• _Set tasks_
a: In the water maser text, condense the paragraph that begins "A scheme of the distribution" into two short sentences that keep its main facts.
b: Rescale the rows starting at the line containing "You are a computer-use" and ending at the end of the rows, both included. Reproduce them with their requests, multiply every answer coordinate by 0.4, and round to whole numbers with halves rounded up. Leave the pictures out.

Channel maps of the H2O emission toward IRAS 16293-2422. Contours are  − 50, 50, 500, 3 × 103, 1 × 104, 2 × 104 times 8 mJy beam-1, the rms noise of the maps with lower intensities (see Sect. 2). The peak flux of 167 Jy beam-1 occurs at VLSR = 7.4 km s-1. The LSR velocity of each channel is labeled.

A scheme of the distribution of dust and molecular outflows in I16293 is shown in Fig. 2. The masers detected in our observations are associated with source A. They are located  ~0.25′′  (~30 AU in projection) to the southeast of the dust condensation Aa resolved by the subarcsecond submillimeter (submm) observations of Chandler et al. (2005).

The Stokes I spectrum of the maser emission is shown in Fig. 3 (upper panel). The non-Gaussian line profile indicates that there are unresolved components in the spectrum. Apart from the peak intensity at 7.4 km s-1, unresolved emission also seems to be present at lower velocities (VLSR  ≃  5.5 km s-1) with a strong flux of  ~20 Jy beam-1. Fainter emission (~5 Jy beam-1) is also observed at higher velocity channels (VLSR  ≃  9.2 km s-1). Therefore, there are at least three unresolved components (Table 1). A two-dimensional Gaussian profile fit to each of those components provides a mean spatial separation of  ~22 milli-arcsec (mas), which is larger than the precision in the relative position determination (rmspos ≃ 2 mas, as estimated from the ratio of the width of the synthesized beam to the signal-to-noise ratio of the fainter component).

3.2. Polarized emission

The spectrum of linearly polarized intensity is very similar to the Stokes I line profile except for the flux scale. It peaks at the same systemic velocity as the Stokes I spectrum, but is weaker by a factor of  ~30. The dependence of the linear polarization intensity, polarization fraction, position angle, and Stokes I parameter with systematic velocity is shown in Fig. 3. The measured polarization fraction is 2.5 ± 0.2%. The polarization position angle θ is  −23° and shows only small changes across the maser (σθ = 2°), implying that the polarization vectors at different velocities trace basically the same region. The formal uncertainty in PA (, Wardle & Kronberg 1974) is small and ranges between  ~0.14° and 0.80° considering channels with strong and weak linear polarization emission, respectively. The linear polarization as derived from the Stokes U and Q maps is exhibited in Fig. 4, which shows the distribution of polarization vectors in the brightest velocity channel. The peak of the polarized intensity is offset by 0.05′′ from the Stokes I peak. The polarization vectors may be either parallel or perpendicular to the magnetic field orientation in the plane of the sky. In Sect. 5, we discuss any assumptions that must be considered in order to solve this ambiguity.

• _Provided records_
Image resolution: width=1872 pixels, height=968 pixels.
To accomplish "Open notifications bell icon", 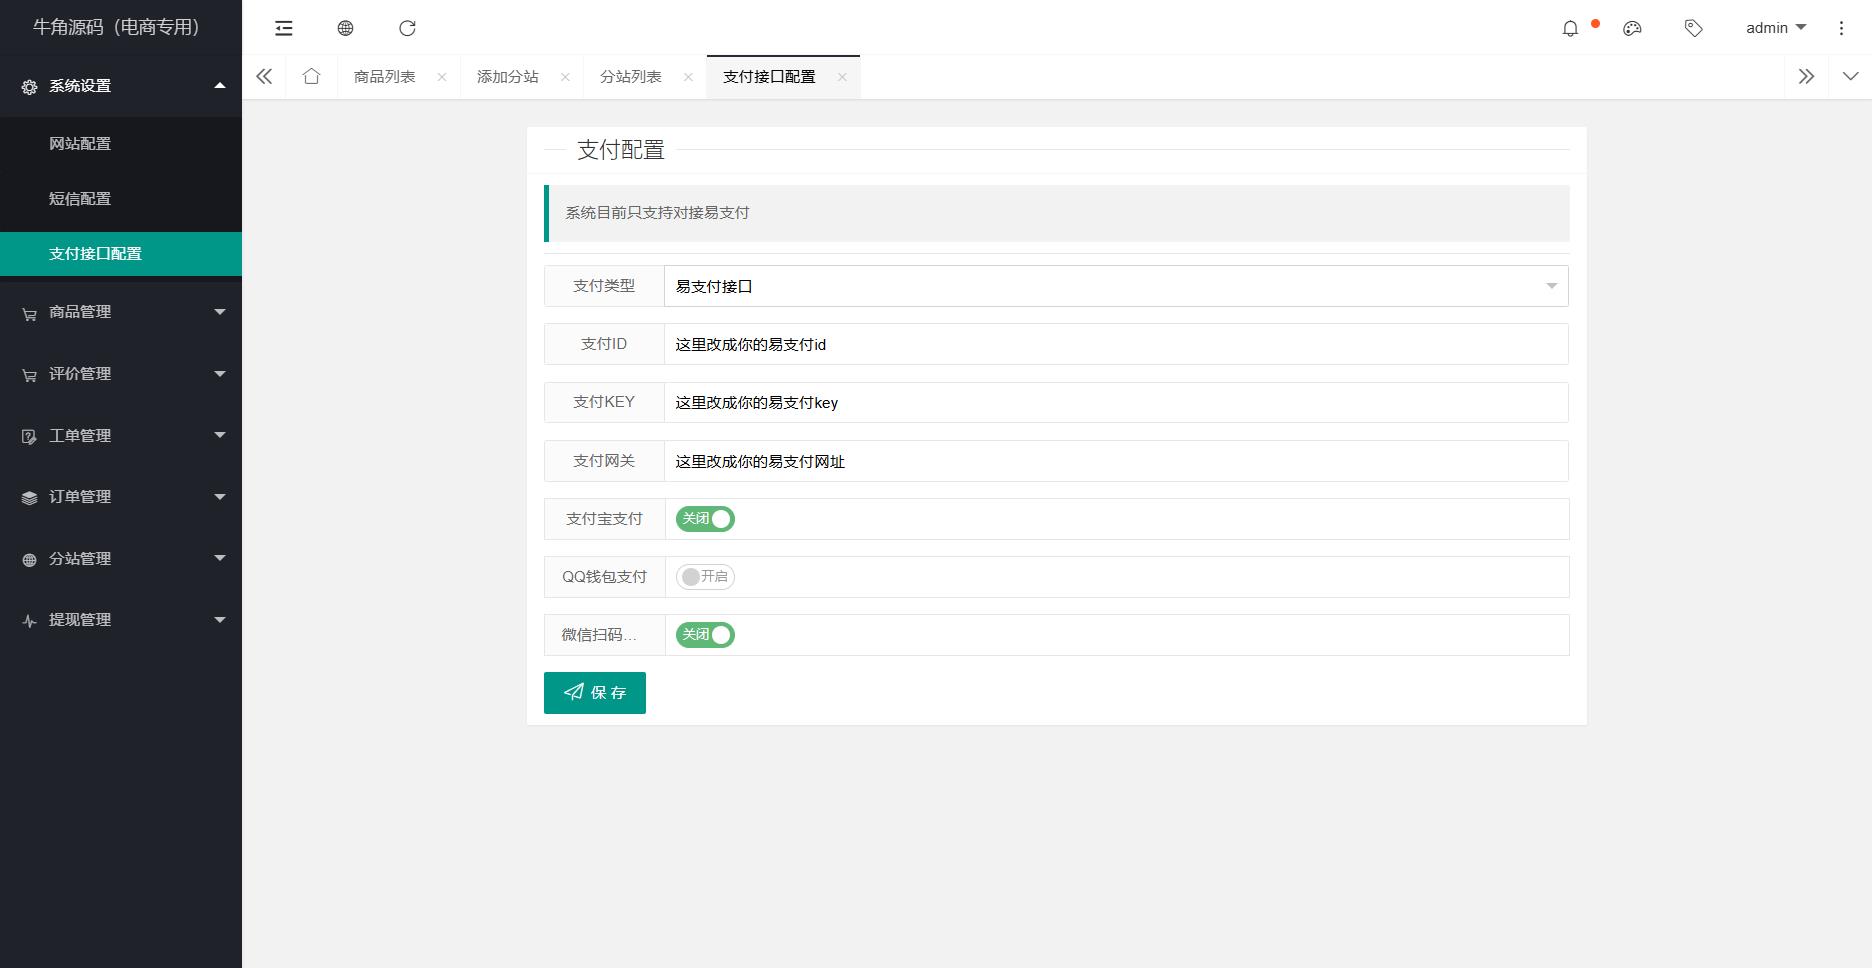I will pyautogui.click(x=1570, y=28).
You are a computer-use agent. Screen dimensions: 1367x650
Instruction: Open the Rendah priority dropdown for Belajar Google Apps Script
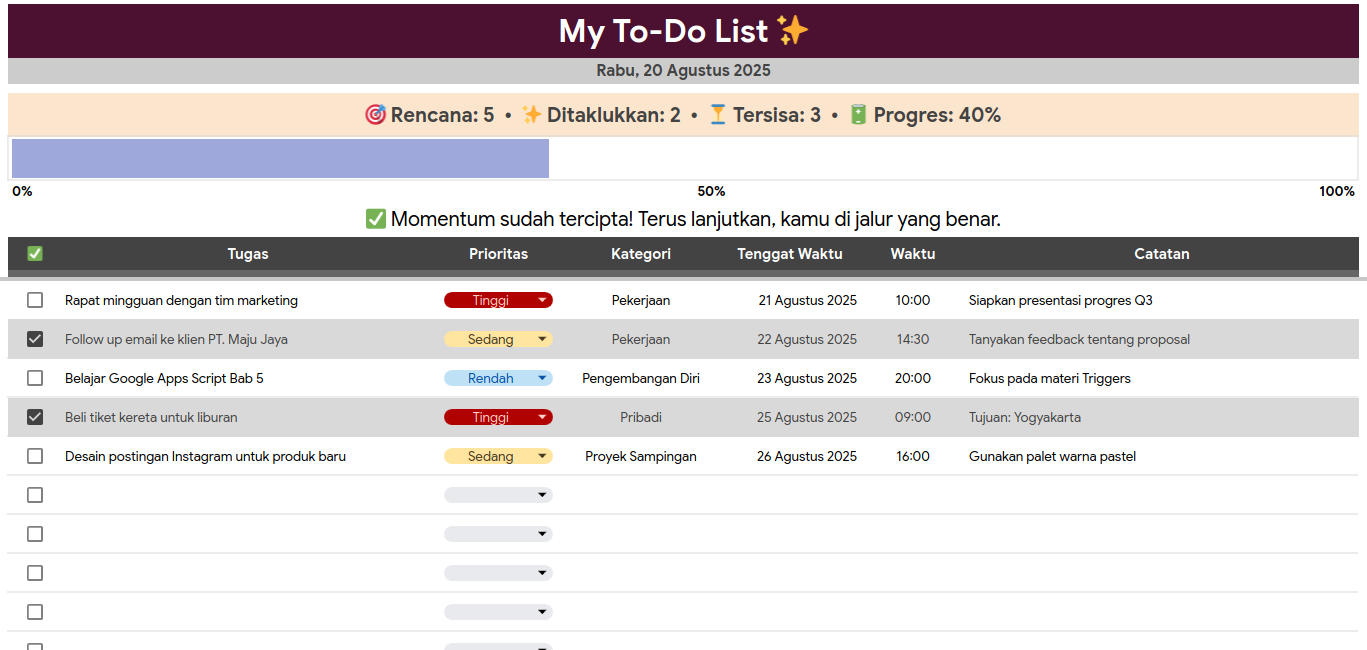541,378
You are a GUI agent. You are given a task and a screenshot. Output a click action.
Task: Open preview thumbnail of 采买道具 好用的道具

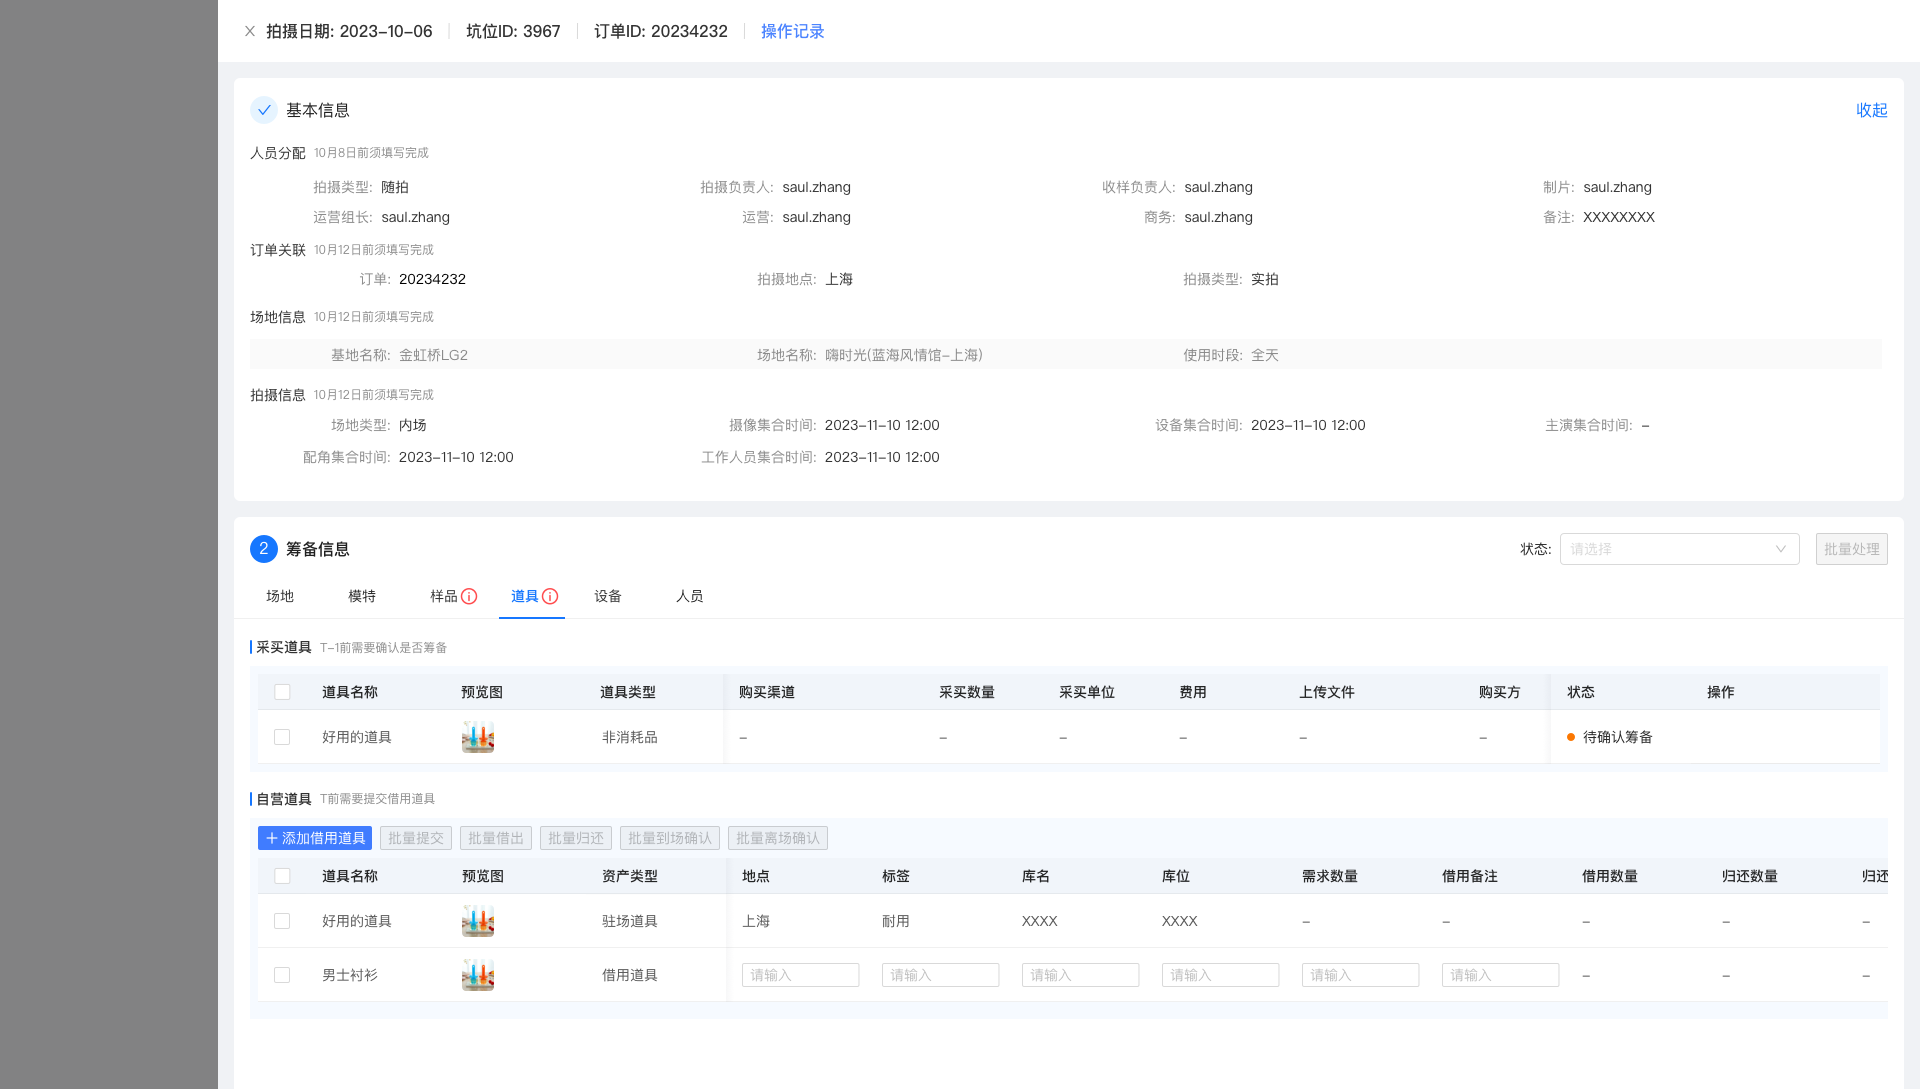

• _The responses_
a: Figure 2 sketches the dust and molecular outflows in I16293, and the detected masers are associated with source A. They sit about 0.25″ (about 30 AU in projection) southeast of dust condensation Aa, which Chandler et al. (2005) resolved with subarcsecond submillimeter observations.

b:
You are a computer-use agent. Screen dimensions: 1367x650
Instruction: Open the Rendah priority dropdown for Belajar Google Apps Script
216,151
You are a GUI agent. You are given a task and a screenshot. Output a click action.
Task: Open preview thumbnail of 采买道具 好用的道具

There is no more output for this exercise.